The authors have investigated and proposed EMBRACE (Emulating Biologically InspiRed ArChitectures in hardwarE), a scalable, mixed-signal embedded hardware SNN device (Harkin et al., 2009). An overview of the EMBRACE framework is presented in Fig. 1. The proposed EMBRACE SNN hardware, which is still to be fully realised, incorporates a low-area/power CMOS-compatible analogue neuron/synapse cell architecture (Chen, McDaid, Hall, & Kelly, 2008). EMBRACE implements inter-neuron connectivity through the use of a digital packet-based NoC communication architecture, illustrated in Fig. 1(a), which provides flexible, time-multiplexed communication channels, scalable interconnect and reconfigurability (Carrillo et al., 2011, Carrillo et al., 2010). The main building block for EMBRACE is the neural tile. The neural tile allows the merging of the analogue neuron/synapse circuitry with NoC digital interconnect to provide a scalable and reconfigurable neural building block. Spike events are passed between neural tiles via the NoC routers. Additional, EMBRACE research incorporates SystemC modelling and SNN NoC traffic analysis (Pande et al., 2010) and an evolvable hardware SNN training platform and configuration toolset (Cawley et al., 2011), as shown in Fig. 1(b).

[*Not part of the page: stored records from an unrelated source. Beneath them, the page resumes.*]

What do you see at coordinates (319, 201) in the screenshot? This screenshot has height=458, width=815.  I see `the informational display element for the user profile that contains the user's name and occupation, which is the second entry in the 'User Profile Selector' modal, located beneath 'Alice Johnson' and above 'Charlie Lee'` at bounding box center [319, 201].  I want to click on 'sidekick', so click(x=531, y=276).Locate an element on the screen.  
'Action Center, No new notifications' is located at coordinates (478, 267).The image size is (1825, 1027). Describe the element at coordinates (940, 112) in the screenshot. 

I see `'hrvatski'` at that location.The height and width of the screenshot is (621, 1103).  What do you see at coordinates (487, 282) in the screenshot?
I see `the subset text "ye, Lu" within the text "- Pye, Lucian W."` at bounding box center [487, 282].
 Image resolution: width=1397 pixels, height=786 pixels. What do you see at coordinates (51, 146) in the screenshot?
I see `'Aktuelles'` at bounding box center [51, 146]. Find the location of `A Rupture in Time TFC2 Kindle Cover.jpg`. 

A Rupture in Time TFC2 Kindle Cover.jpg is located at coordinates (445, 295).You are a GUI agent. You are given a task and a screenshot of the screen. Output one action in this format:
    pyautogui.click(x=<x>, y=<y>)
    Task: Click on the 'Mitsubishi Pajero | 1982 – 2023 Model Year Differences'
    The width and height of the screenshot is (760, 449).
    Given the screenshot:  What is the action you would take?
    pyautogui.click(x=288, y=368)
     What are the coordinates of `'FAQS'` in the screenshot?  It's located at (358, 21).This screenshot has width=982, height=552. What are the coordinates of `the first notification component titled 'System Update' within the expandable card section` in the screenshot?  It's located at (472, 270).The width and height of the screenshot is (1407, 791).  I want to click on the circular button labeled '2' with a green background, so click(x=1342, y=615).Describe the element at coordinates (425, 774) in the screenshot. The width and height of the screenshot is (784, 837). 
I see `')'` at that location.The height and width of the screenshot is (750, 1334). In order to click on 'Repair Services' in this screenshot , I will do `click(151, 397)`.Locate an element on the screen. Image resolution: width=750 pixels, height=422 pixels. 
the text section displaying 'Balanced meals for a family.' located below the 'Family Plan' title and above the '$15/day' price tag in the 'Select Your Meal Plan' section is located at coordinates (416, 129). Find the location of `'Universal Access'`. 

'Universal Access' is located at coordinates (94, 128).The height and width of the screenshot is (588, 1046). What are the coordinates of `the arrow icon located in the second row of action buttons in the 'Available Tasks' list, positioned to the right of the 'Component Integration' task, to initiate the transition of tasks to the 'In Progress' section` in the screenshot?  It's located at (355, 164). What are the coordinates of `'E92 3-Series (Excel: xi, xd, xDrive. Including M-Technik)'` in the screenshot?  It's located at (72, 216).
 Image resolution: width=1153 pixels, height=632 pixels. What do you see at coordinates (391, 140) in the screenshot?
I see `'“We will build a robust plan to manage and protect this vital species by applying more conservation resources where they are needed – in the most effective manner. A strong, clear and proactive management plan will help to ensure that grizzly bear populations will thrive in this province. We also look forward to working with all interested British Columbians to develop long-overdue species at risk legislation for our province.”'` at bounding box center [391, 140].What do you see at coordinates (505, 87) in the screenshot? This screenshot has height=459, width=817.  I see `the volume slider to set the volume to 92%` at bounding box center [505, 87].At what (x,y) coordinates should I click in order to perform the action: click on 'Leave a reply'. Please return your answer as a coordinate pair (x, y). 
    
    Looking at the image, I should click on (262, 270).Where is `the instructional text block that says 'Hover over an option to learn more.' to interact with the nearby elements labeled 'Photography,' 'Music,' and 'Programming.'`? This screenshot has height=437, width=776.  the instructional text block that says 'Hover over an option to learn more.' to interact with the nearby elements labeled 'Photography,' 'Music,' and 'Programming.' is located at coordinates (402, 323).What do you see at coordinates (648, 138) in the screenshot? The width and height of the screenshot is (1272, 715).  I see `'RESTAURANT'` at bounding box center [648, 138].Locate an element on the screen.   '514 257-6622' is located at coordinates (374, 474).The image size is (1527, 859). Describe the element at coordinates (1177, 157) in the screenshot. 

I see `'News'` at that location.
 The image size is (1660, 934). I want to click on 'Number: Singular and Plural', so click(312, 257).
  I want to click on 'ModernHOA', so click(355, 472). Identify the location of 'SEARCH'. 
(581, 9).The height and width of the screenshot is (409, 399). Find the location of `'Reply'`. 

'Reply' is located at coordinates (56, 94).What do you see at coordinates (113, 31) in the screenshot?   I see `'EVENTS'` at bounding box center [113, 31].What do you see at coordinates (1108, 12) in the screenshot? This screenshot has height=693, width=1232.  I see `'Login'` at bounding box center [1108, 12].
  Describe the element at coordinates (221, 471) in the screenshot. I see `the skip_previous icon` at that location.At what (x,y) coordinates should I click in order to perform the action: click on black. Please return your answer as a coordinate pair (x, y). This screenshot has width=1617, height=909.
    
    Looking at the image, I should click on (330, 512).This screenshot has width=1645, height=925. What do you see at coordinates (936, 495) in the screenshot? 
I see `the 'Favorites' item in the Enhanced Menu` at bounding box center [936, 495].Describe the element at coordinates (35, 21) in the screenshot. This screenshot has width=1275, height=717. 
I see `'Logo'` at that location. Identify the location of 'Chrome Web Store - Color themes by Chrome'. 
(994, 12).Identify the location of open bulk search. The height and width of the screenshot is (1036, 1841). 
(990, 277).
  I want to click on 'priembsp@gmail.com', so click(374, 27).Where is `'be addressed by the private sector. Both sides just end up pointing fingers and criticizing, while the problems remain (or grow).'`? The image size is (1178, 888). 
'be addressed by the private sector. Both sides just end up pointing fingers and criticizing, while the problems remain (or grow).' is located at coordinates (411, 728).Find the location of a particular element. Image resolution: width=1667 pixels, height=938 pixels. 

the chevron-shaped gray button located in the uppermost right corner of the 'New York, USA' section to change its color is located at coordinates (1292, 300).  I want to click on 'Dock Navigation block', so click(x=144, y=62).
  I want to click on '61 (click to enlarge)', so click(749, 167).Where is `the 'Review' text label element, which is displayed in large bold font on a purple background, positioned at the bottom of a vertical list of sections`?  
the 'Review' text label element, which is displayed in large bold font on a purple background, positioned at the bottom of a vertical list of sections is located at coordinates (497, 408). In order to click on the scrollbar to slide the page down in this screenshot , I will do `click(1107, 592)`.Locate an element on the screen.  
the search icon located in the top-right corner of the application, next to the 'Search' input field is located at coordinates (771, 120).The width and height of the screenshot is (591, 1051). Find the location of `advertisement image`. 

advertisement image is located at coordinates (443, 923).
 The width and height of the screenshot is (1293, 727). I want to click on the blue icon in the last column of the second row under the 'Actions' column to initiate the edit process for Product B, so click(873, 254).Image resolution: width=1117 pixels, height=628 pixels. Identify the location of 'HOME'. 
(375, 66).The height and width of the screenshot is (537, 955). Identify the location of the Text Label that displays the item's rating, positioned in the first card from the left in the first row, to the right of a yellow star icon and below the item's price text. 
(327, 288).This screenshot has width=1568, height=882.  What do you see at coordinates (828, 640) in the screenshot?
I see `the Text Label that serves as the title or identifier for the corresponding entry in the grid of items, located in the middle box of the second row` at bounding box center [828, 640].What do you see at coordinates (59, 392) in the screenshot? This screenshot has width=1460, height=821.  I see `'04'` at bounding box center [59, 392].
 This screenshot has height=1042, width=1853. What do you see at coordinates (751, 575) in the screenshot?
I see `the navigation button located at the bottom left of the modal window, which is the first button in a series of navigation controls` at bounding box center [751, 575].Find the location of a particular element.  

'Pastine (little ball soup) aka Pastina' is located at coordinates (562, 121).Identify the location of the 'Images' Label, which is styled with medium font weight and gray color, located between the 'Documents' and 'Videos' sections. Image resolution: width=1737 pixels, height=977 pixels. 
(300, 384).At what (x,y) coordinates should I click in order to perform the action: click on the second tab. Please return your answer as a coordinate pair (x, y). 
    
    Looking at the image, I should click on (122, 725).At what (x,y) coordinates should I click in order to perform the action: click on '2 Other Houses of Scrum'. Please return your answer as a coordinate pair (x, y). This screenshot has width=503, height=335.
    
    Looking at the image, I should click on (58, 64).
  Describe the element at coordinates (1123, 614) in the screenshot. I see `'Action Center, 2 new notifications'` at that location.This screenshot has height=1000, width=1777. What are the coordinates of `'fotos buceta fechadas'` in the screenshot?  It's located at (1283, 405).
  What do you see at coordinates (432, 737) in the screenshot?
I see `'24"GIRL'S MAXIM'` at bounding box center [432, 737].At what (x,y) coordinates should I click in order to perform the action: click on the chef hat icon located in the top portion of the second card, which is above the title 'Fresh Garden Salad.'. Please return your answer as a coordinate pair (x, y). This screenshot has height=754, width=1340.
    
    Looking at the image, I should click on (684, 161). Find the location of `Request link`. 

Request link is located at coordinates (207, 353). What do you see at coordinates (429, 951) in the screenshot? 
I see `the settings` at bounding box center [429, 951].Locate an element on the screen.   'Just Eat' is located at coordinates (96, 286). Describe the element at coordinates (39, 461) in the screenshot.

This paper presents a novel adaptive NoC router which provides the inter-neuron connectivity within the EMBRACE architecture. The novel adaptive NoC router maintains SNN communication and avoids dropped SNN packets by adapting to SNN traffic congestion in large-scale neural network-based hardware computing systems. The adaptability of the proposed router can be described in two dimensions: (1) an adaptive arbitration policy which combines the fairness policy of a round-robin arbiter and the priority scheme of a first-come first-served approach, enabling improved router throughput according to the traffic behaviour presented across the network; (2) an adaptive routing decision module which enables the selection of different router paths to avoid traffic congestion based on pattern traffic and a channel congestion detector.

Therefore, the proposed NoC router is able to sustain the throughput under different spike traffic loads and also adapts to NoC router congestion and broken router connections by reconfiguring the routing topology to select an alternative route. This provides a fault-tolerant capability which is of paramount importance if large-scale SNNs are to be achieved in hardware. Router adaptive behaviour in the presence of applied real-time traffic congestion has been demonstrated on a Stratix II Altera FPGA for a 4×2 router array. Performance results on power and area analysis of the proposed adaptive router, using a 90 nm CMOS technology, indicates the feasibility of using the proposed adaptive NoC router within a scalable EMBRACE hardware SNN architecture.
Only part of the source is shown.